[Screenshot grounding data]

================================

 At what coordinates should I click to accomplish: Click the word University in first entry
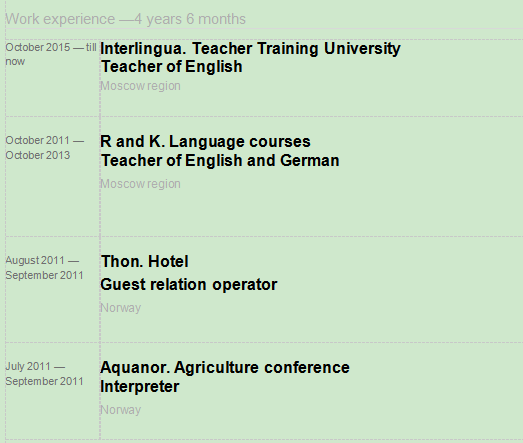pyautogui.click(x=362, y=49)
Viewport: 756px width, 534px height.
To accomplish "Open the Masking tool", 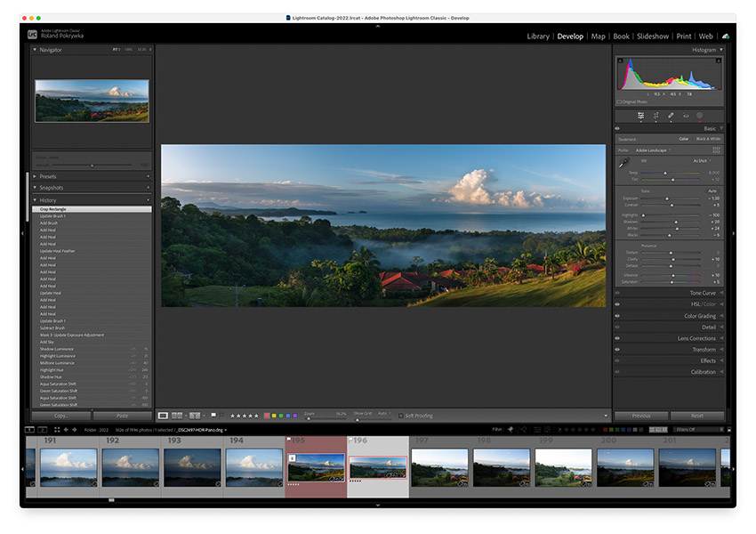I will click(x=700, y=116).
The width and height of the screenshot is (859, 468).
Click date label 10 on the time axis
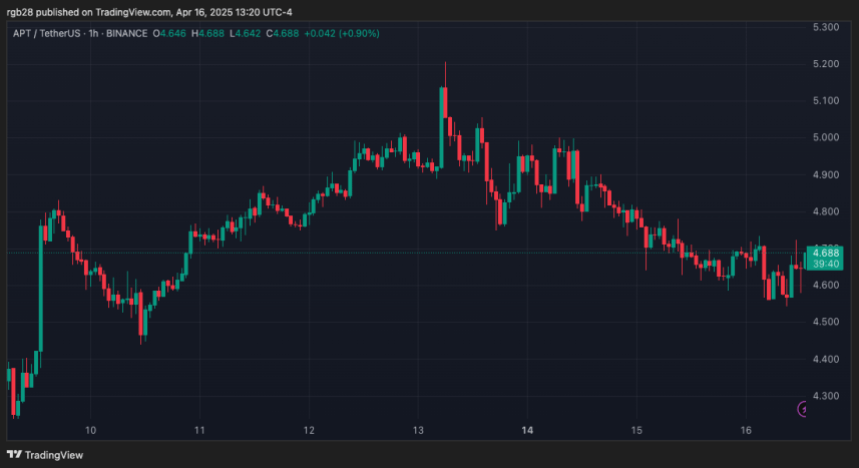tap(91, 430)
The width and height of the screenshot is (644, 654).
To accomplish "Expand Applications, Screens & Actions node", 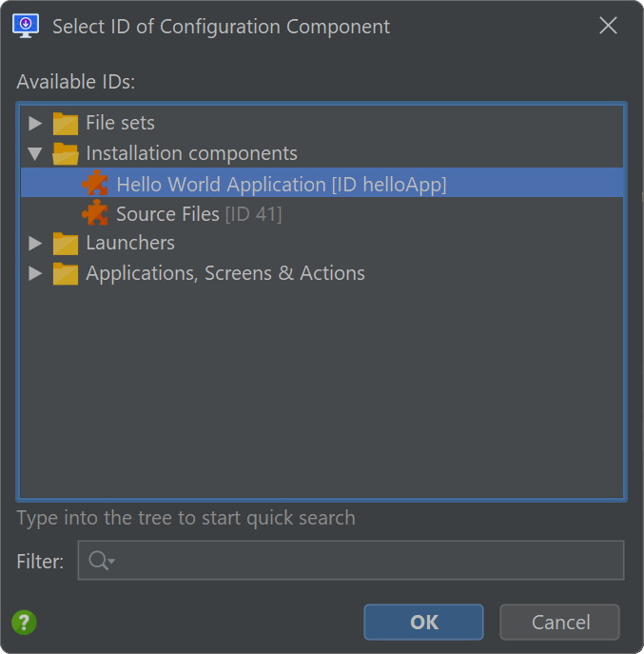I will [35, 273].
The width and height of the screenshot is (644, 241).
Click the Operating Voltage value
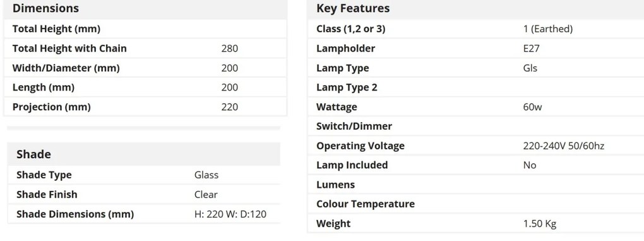(x=563, y=145)
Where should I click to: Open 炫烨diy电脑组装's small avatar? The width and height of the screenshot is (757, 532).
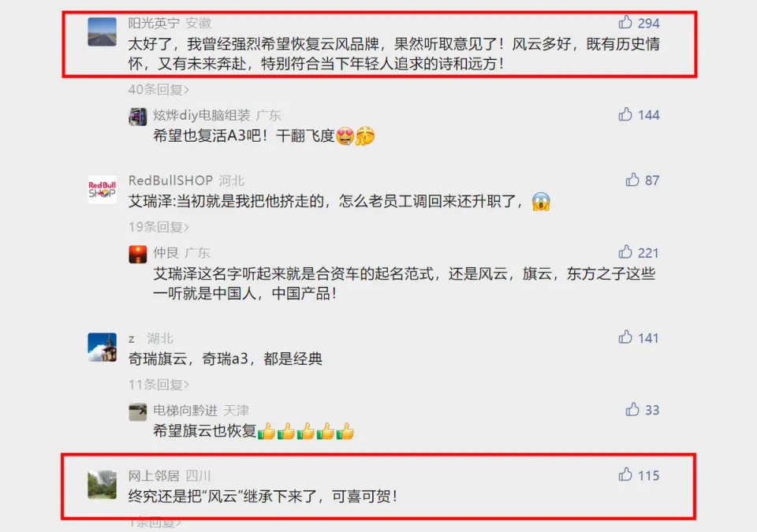pos(137,117)
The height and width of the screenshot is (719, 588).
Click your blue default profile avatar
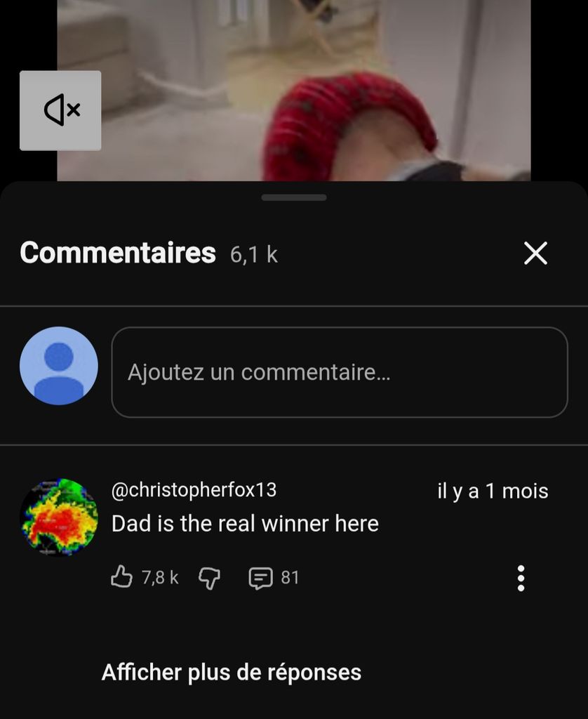[59, 365]
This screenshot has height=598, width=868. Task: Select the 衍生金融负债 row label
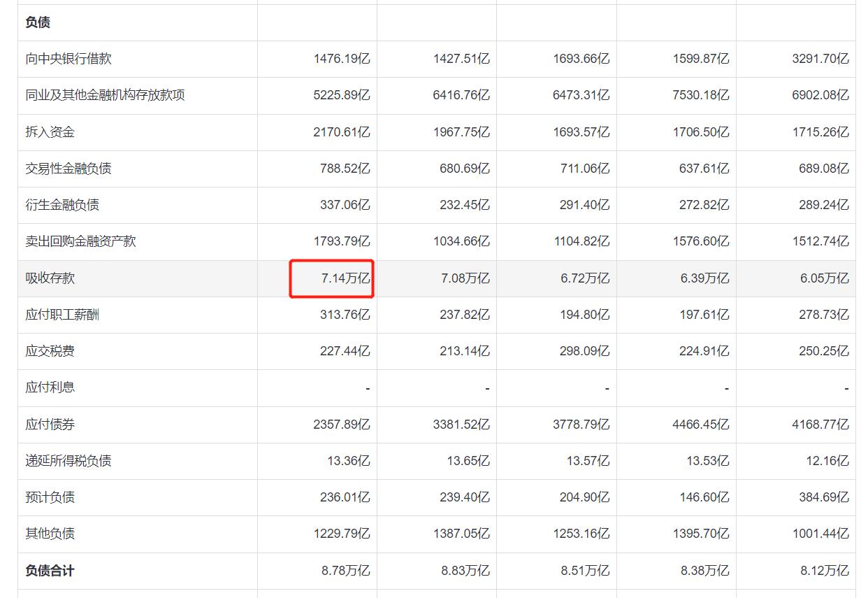pyautogui.click(x=62, y=205)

================================

*What the task asks:*
Nothing but the lines from the line with "Click the Operating Voltage value" through the last line of the data above should be printed, exactly as written and without pictures.

*Answer box:*
Click the Operating Voltage value
(x=563, y=145)
Where should I click to: Open 炫烨diy电脑组装's small avatar? The width and height of the screenshot is (757, 532).
pos(137,117)
The height and width of the screenshot is (719, 588).
Click your blue default profile avatar
[59, 365]
This screenshot has height=598, width=868. Task: Select the 衍生金融负债 row label
pyautogui.click(x=62, y=205)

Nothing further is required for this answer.